Ontologies address a specific concern from the perspective of the end-users. The main concern addressed by the ontology is the representation in terms of the system’s concepts of the real world meaning according to the perspective of its end-users. In that way, it adds to the business value, as follows:
Business-IT Alignment: ontologies bridge the usual gap between reality and the software system;
Localisation: Being the single tangible artefact about semantics, ontologies centralise semantics. This allows for much an improved maintenance and evolution on semantics, as well as the quality of the overall software system due to the reduction of complexity and the increase of coherence and consistency in applying semantics;
Technology independence: Ontologies disentangles the semantic specification of the data from the message syntax that is enforced by communication technology. Consequently, semantics emerge as a separate component that can be implemented independently from various information and communication technology. Not only does this allow for reuse of the same semantic component in our enterprise application landscape, it can even be reused by applications outside our enterprise in the context of our business network;
Stability: Ontologies are focussed on describing the domain of application, as opposed to prescribing the system design. Since the domain of application is closely tight to the core of the business, ontologies directly concern the business. and hence, remain rather stable;
Simple evolution: having modularised semantics into a separate component, we can introduce governance on it, allowing its extension and evolution independently from other software components;
Model Driven Development: Based on SoC, an ontology provides the specification of the domain knowledge in a model driven environment for knowledge based systems.

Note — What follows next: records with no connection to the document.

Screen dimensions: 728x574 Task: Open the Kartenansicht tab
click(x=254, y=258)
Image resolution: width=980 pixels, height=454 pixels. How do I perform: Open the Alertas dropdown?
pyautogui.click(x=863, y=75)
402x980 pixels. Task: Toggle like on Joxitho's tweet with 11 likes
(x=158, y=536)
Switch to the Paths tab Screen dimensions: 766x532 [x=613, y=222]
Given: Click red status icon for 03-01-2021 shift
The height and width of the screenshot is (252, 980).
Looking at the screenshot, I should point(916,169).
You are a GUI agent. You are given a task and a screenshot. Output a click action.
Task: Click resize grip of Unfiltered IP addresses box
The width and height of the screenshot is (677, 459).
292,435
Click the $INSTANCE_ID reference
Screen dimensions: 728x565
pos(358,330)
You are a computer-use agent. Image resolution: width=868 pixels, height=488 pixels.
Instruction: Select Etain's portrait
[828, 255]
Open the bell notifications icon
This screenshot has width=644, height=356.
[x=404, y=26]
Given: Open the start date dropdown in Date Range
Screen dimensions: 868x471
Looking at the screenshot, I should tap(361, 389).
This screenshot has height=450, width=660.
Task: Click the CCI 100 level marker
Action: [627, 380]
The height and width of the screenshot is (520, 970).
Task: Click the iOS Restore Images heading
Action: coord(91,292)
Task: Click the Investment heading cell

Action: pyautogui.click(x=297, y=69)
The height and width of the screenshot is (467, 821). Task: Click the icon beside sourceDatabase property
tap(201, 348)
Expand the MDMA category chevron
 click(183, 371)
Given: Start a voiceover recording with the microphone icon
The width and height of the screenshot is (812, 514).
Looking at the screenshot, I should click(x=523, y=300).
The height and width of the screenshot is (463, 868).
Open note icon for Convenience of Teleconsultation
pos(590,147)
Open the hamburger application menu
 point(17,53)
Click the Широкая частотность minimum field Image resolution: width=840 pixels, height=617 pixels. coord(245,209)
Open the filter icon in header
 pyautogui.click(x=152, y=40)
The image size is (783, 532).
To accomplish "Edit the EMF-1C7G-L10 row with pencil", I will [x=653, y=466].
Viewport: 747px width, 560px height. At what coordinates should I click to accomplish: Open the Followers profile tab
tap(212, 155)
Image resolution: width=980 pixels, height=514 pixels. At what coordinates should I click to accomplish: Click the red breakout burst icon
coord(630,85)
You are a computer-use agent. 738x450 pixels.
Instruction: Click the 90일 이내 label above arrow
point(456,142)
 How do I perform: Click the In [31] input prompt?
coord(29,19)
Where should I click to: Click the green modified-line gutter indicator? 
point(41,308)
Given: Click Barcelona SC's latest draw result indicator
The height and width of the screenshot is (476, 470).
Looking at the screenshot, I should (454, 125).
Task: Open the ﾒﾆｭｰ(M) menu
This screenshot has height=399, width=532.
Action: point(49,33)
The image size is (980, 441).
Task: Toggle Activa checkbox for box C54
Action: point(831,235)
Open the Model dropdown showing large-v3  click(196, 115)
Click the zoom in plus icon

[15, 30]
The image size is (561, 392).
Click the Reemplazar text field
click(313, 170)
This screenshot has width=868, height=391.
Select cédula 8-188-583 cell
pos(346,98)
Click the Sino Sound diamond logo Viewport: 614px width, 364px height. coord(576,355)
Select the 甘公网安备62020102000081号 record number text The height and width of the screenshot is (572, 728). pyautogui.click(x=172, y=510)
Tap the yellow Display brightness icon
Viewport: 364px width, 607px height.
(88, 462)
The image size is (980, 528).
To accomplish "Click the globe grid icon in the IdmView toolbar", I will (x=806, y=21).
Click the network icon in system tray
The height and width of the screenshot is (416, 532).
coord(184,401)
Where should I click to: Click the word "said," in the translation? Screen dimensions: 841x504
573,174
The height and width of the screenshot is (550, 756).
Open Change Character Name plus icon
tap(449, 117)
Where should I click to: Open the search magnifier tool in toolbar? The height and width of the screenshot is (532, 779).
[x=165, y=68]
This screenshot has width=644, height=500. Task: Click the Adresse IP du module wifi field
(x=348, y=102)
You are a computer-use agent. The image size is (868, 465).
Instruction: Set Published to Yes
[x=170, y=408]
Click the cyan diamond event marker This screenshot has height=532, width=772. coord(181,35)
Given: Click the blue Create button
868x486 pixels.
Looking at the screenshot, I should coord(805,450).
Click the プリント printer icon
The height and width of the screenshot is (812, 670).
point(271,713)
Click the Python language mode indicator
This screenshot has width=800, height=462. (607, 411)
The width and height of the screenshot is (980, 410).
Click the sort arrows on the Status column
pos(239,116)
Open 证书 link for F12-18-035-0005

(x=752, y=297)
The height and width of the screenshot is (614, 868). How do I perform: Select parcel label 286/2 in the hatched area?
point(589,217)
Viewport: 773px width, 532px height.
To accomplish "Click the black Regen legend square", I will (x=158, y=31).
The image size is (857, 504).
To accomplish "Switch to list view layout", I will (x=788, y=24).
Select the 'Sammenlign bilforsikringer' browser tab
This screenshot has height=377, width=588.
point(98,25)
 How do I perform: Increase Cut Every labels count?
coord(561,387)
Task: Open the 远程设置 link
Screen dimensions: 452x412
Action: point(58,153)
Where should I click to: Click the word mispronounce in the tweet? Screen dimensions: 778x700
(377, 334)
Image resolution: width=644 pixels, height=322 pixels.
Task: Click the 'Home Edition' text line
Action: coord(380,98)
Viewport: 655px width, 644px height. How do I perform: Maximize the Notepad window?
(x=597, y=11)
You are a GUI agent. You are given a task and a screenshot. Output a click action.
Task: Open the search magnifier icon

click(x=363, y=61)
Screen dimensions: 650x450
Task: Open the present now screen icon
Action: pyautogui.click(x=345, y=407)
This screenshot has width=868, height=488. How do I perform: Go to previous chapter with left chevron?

Ontologies describe that part of reality that is relevant to talk about, to know about and to be informed about. In that sense, ontologies cover a domain independently from the involved applications. Applications are developed to show a certain behaviour and to facilitate the user in achieving her objectives in the domain of application. This represents a natural separation of concerns: descriptive capabilities are covered by ontologies while functional capablities are implemented by software. Where ontologies observe and describe the relevant state of affairs in the domain of application, applications act upon those state of affairs to achieve a certain purpose. That makes that ontologies and applications are complementary to each other, where the former are used by the latter, and the latter influence (by acting upon the domain of application) the former. This implies that one ontology (or parts thereof) can be reused to inform many applications about the state of affairs in the domain.
Your domain might have been modeled before with a different viewpoint or purpose. Look for existing ontologies, analyze the level of granularity, select them and evaluate them for the possibility for further full or partial reuse.
The scope of ontologies is therefore in clear contrast with that of databases: the table of the database is of relevance only within the context of the application, whereas an ontology specifies the context of use for the application. In that sense, ontologies do not replace databases, ontologies serve a different purpose altogether, viz. representing the state of affairs in reality. And although databases have been and still are being used with that purpose in mind exactly, they are not very good at it. So ontologies will focus on the capability to describe reality, whereas the use of databases will be restricted to what they can do best: storing and retrieving data, with high performance and maintaining data consistency.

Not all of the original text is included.